Mhari takes a step back; now she’s breathing too fast as well, and trying not to clench her fists. Dr. Gearing stares at her as if she’s grown a second head as well as fangs. “You can talk and move again,” Mhari says curtly. “I’m not going to hurt you. But I want you to think very hard. I just committed a serious offense in trusting you with this. I’m not just risking a disciplinary hearing or being struck off, my neck is quite literally on the line here.”

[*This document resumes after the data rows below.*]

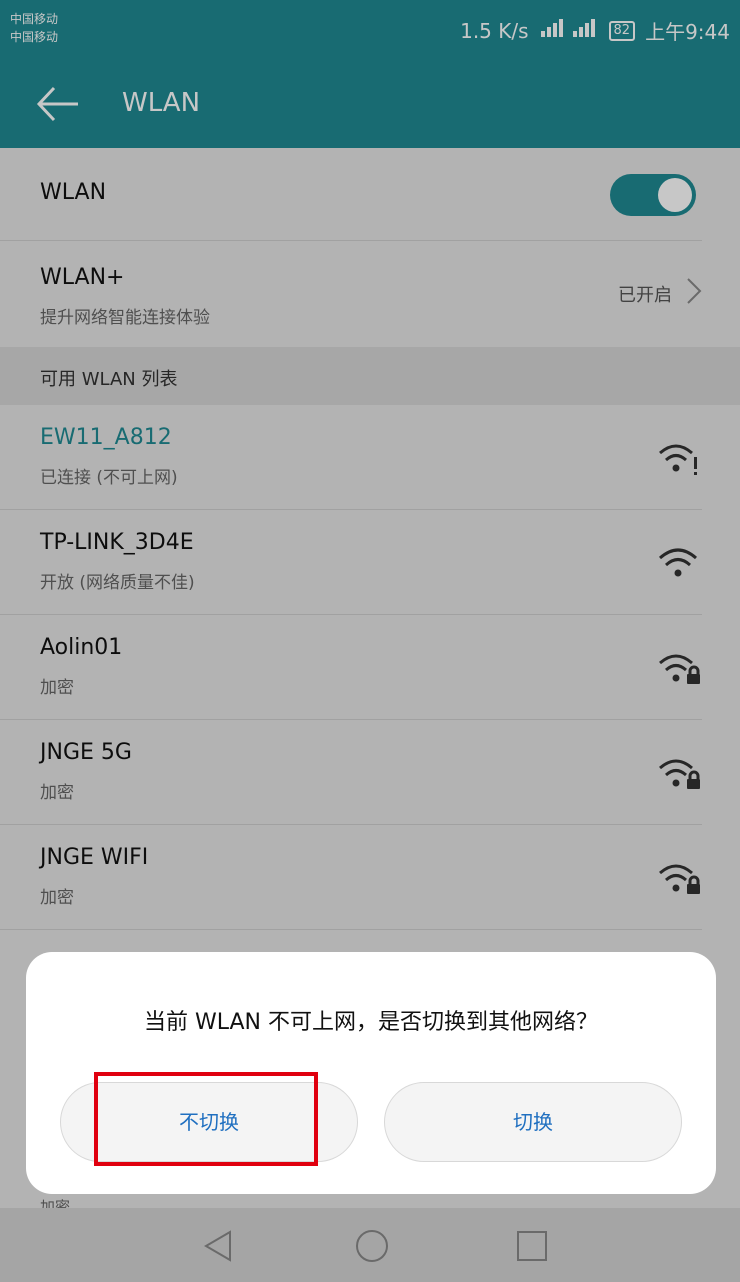 The width and height of the screenshot is (740, 1282). What do you see at coordinates (351, 772) in the screenshot?
I see `network-item: JNGE 5G 加密` at bounding box center [351, 772].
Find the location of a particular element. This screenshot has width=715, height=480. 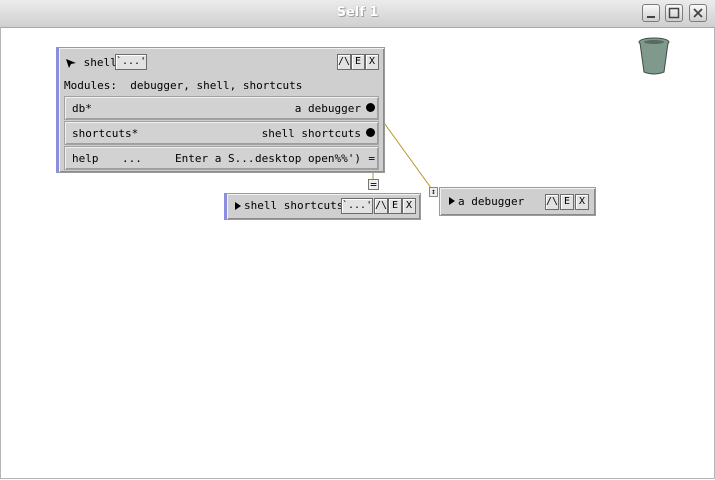

window-title: Self 1 is located at coordinates (358, 12).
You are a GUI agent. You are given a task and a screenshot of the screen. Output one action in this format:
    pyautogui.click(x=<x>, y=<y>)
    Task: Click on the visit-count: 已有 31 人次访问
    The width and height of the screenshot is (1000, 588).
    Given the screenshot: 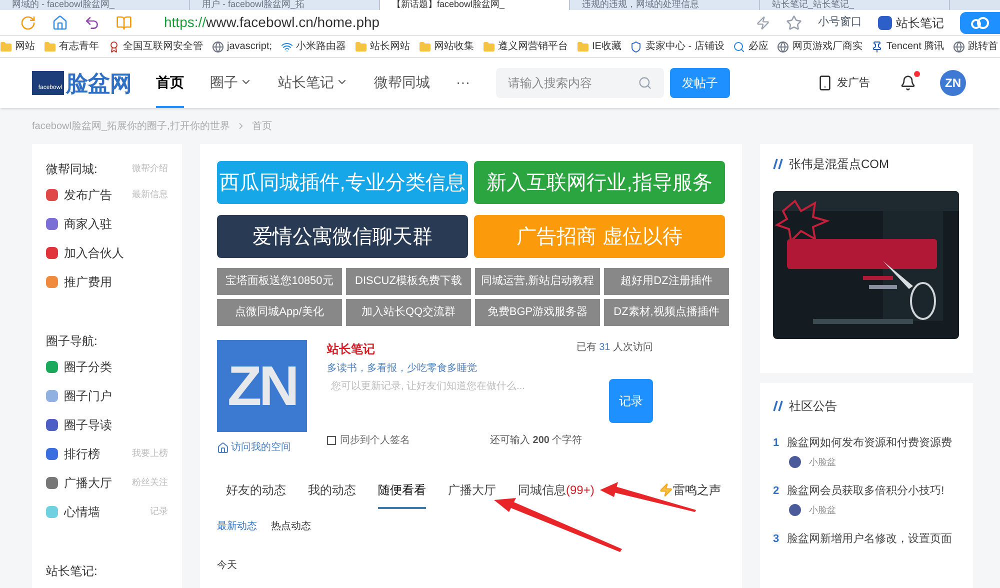 What is the action you would take?
    pyautogui.click(x=614, y=348)
    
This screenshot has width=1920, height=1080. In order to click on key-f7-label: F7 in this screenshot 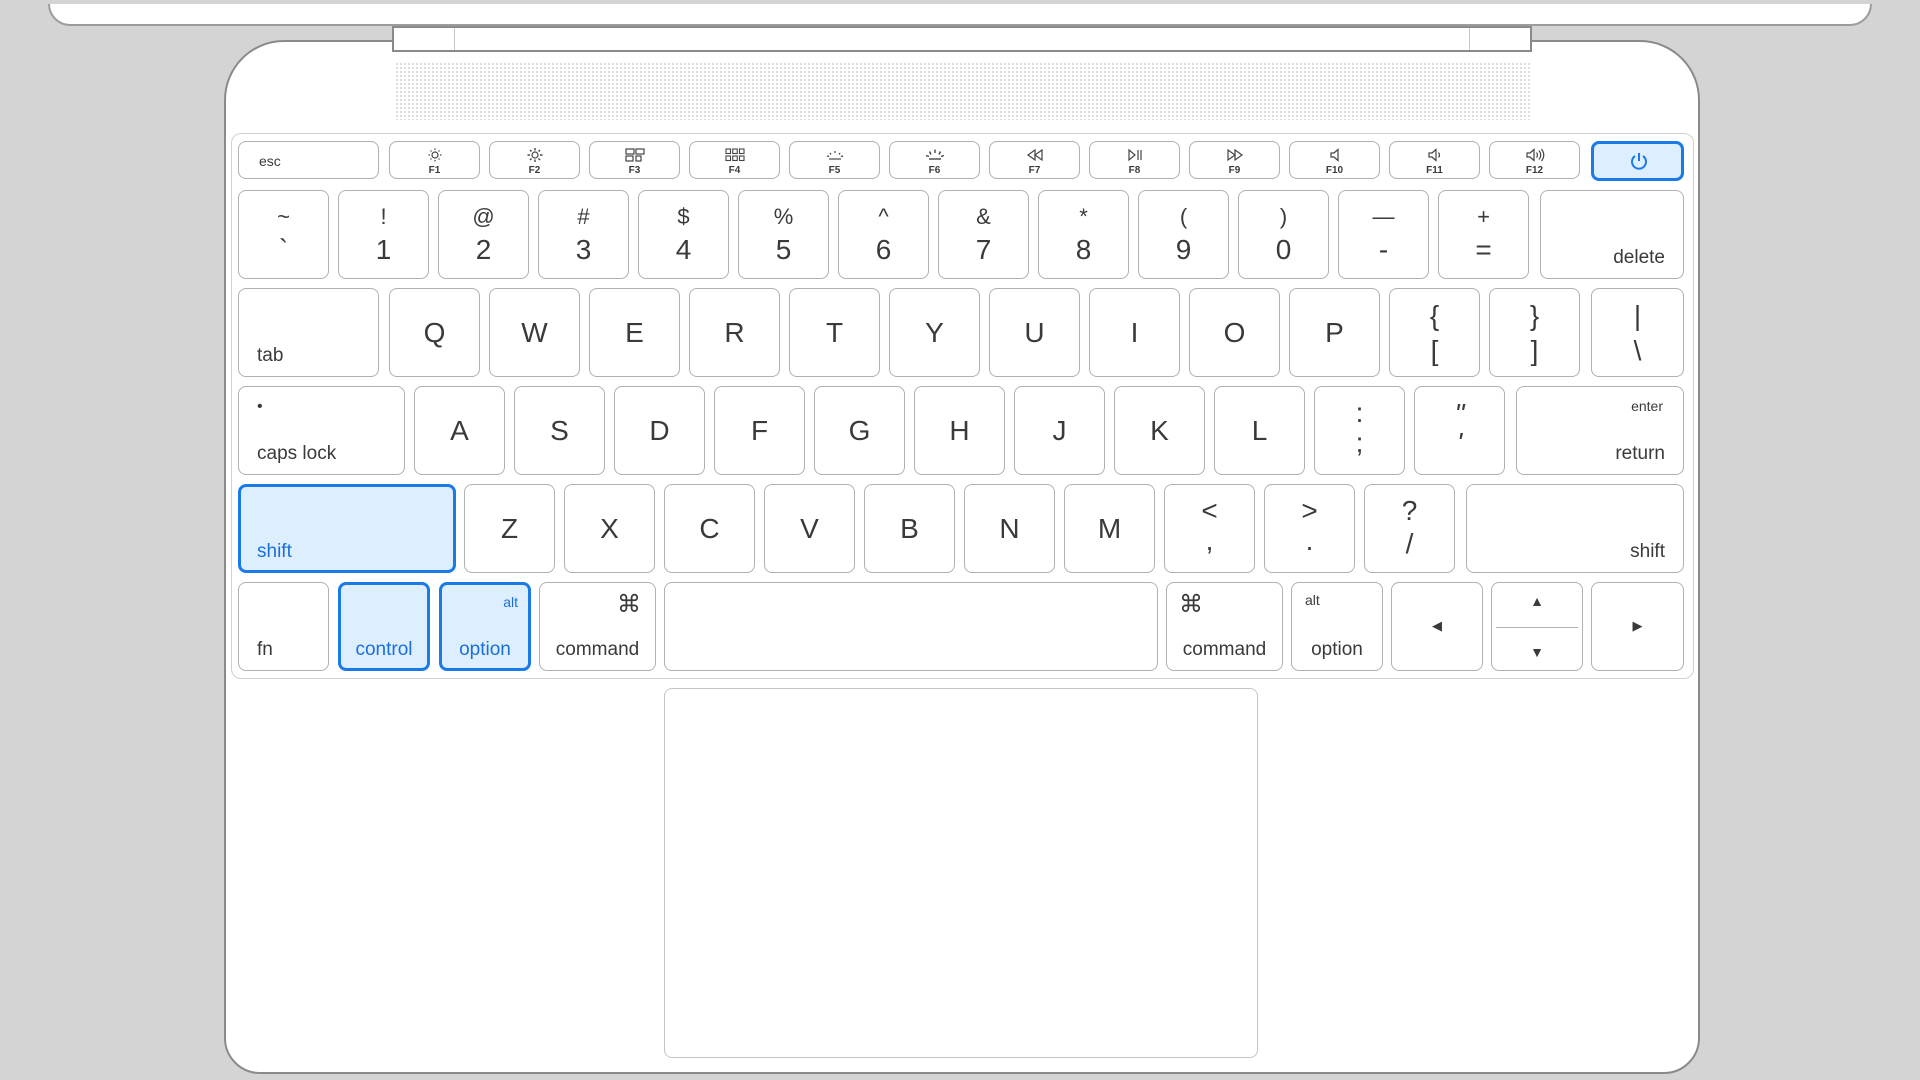, I will do `click(1034, 170)`.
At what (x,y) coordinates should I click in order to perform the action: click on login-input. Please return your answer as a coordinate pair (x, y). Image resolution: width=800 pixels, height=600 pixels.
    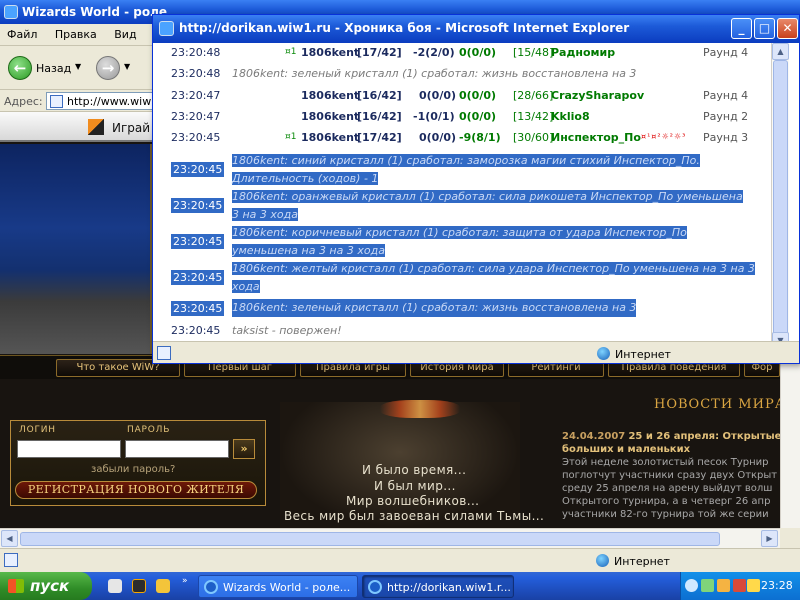
    Looking at the image, I should click on (69, 449).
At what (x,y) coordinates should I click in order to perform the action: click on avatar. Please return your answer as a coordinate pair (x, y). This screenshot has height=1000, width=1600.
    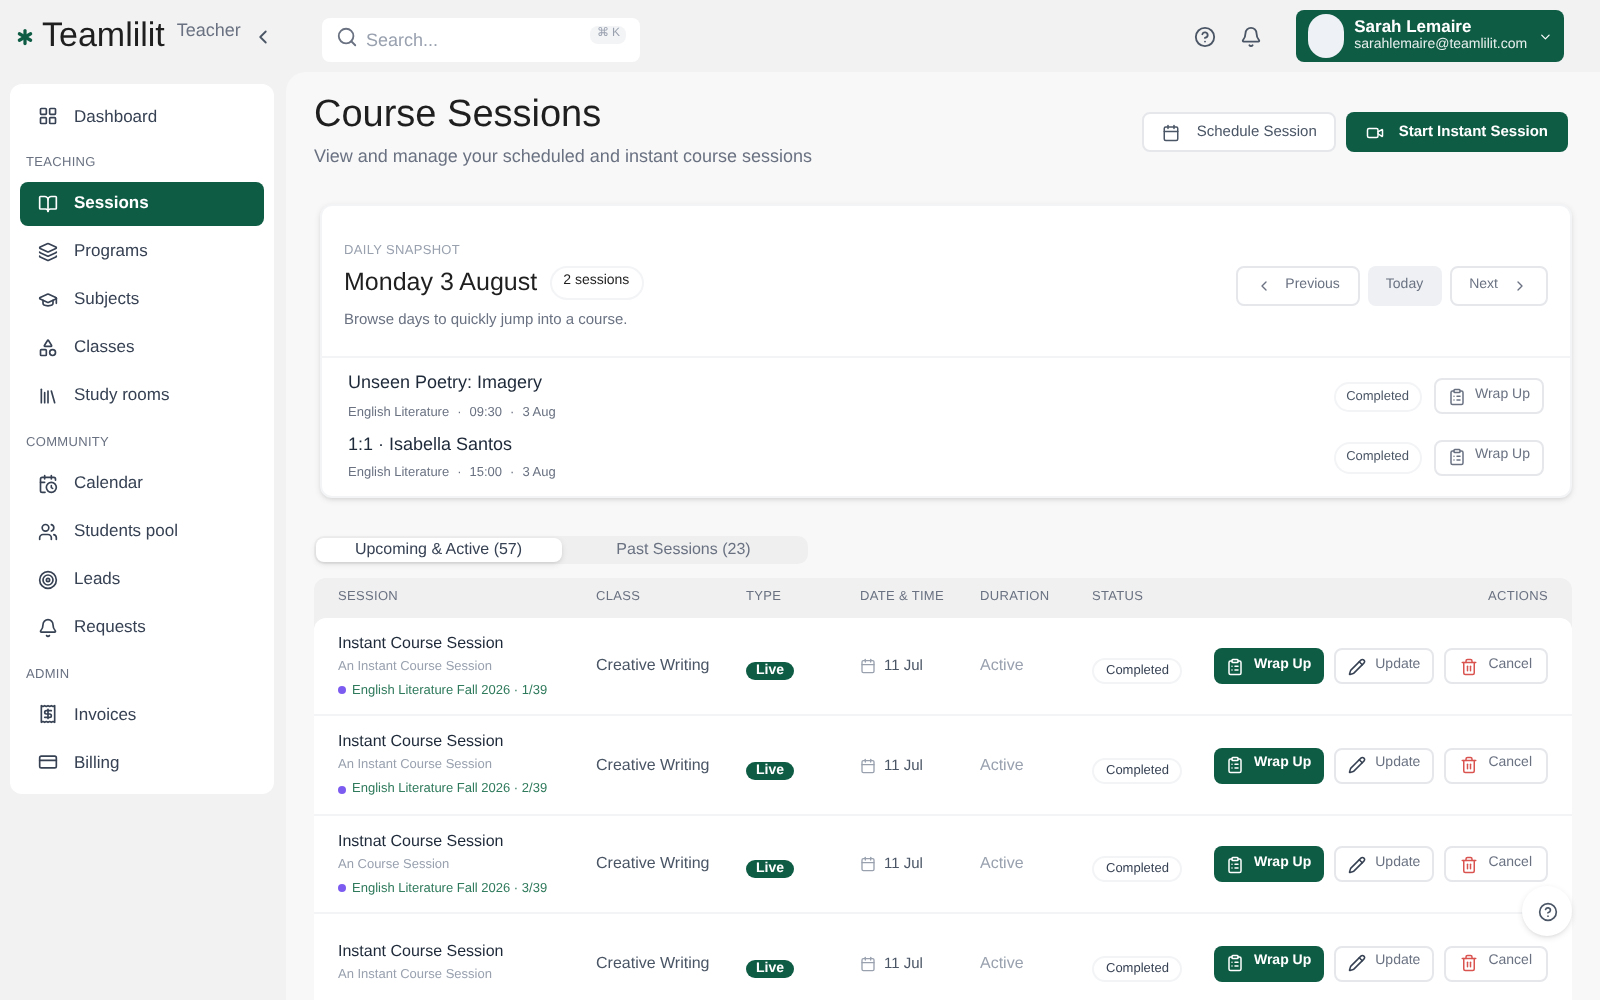
    Looking at the image, I should click on (1326, 36).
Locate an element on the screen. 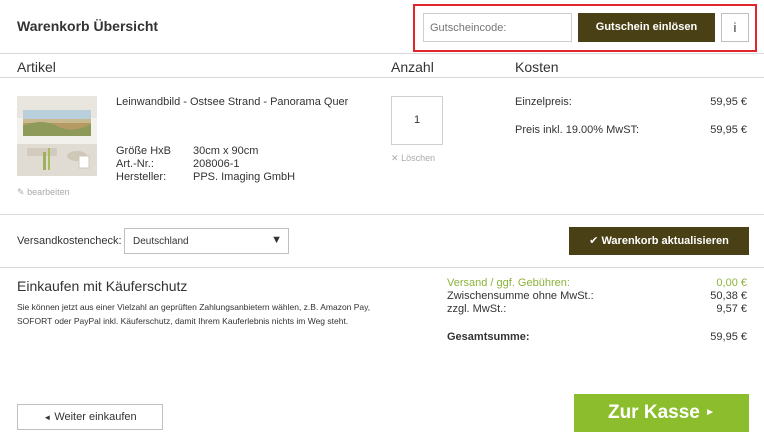 This screenshot has height=439, width=764. country-select-value: Deutschland is located at coordinates (161, 242).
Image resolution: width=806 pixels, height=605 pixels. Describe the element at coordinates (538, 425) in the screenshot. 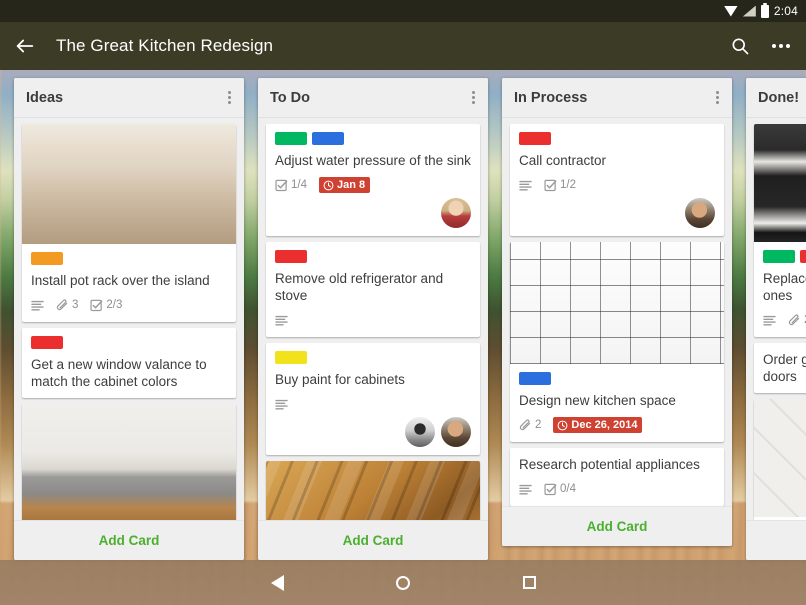

I see `attachment-count: 2` at that location.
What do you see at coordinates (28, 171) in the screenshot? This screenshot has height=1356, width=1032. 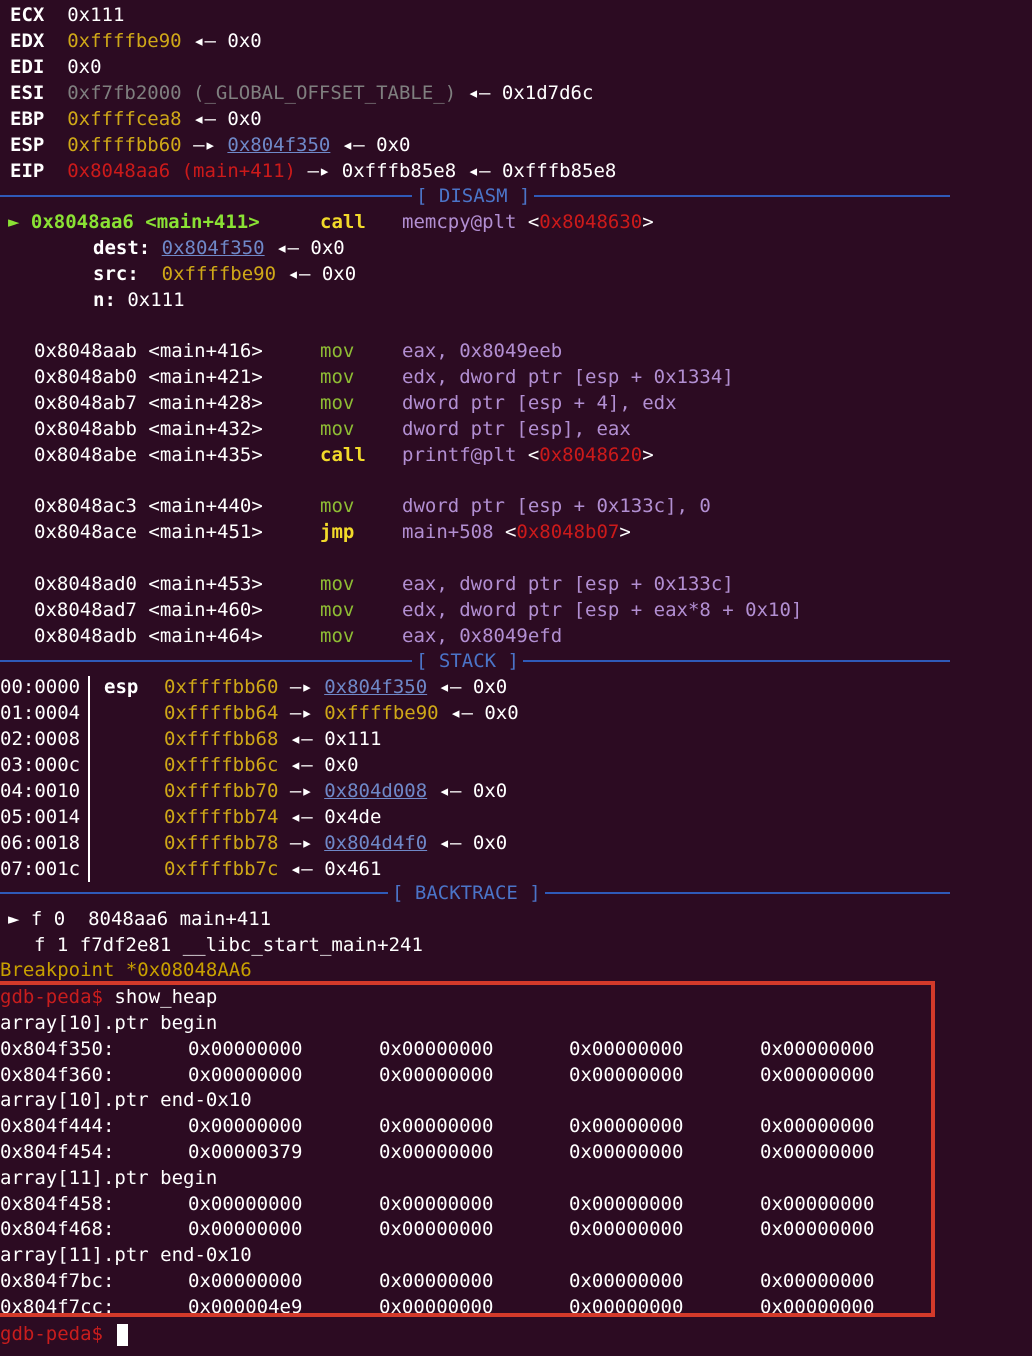 I see `register-name: EIP` at bounding box center [28, 171].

She turns and stares out the window, at the moonlit garden where so many of the people who have unknowingly kept her alive for the past year spent their last hours. She feels empty, purged of human feeling. By rights she ought to be appalled at herself for the deliberate breach, but she finds she really doesn’t care any more. She has reached the point of questioning whether her actions are more about defending herself than defending the realm, and the irony of surrendering responsibility and dumping the whole thorny dilemma on the shoulders of a doctor who specializes in pain control does not elude her. She seats herself in the visitor’s chair, beside an empty bed where her own will to survive has hastened the end of more than one cancer patient’s story, and she finds herself at peace as she waits for the doctor to return and deliver the verdict on her prognosis.
*
It’s six o’clock on a Saturday evening at Nether Stowe House and the reception is just getting underway. The permanent staff and Schiller’s events team have been working flat-out for days to ensure that everything is ready to run in accordance with the plan drafted by the party planning office. This first session is a black tie event with a very exclusive guest list (no journalists or press photographers will be permitted to approach within telephoto range). While many of the attendees are arriving in a fleet of chauffeur-driven limos provided by GP Services, others—the reclusive property tycoon Burroughs twins, the eldest son and heir of an infamous press baron, a former French president and his supermodel/rock-star wife—are dropping in on the helipad tucked discreetly behind the orchard at the rear of the building.
Nigel Irving, the Minister of Defense, does not rate a helicopter, but the vintage Rolls-Royce Schiller’s people laid on for him is a step up from the normal ministerial Jaguar, as is the bottle of posh plonk in the solid silver bucket. It’s a nice touch, he has to admit, and he is more-than-somewhat lubricated by the time the car glides to a halt on the graveled drive in front of the big house. (A Minister of the Crown can’t accept gifts, but a lift in a friend’s car and a bottle of refreshments between friends is somewhat deniable, or can at least be written down as “party hospitality” on his parliamentary expenses form.)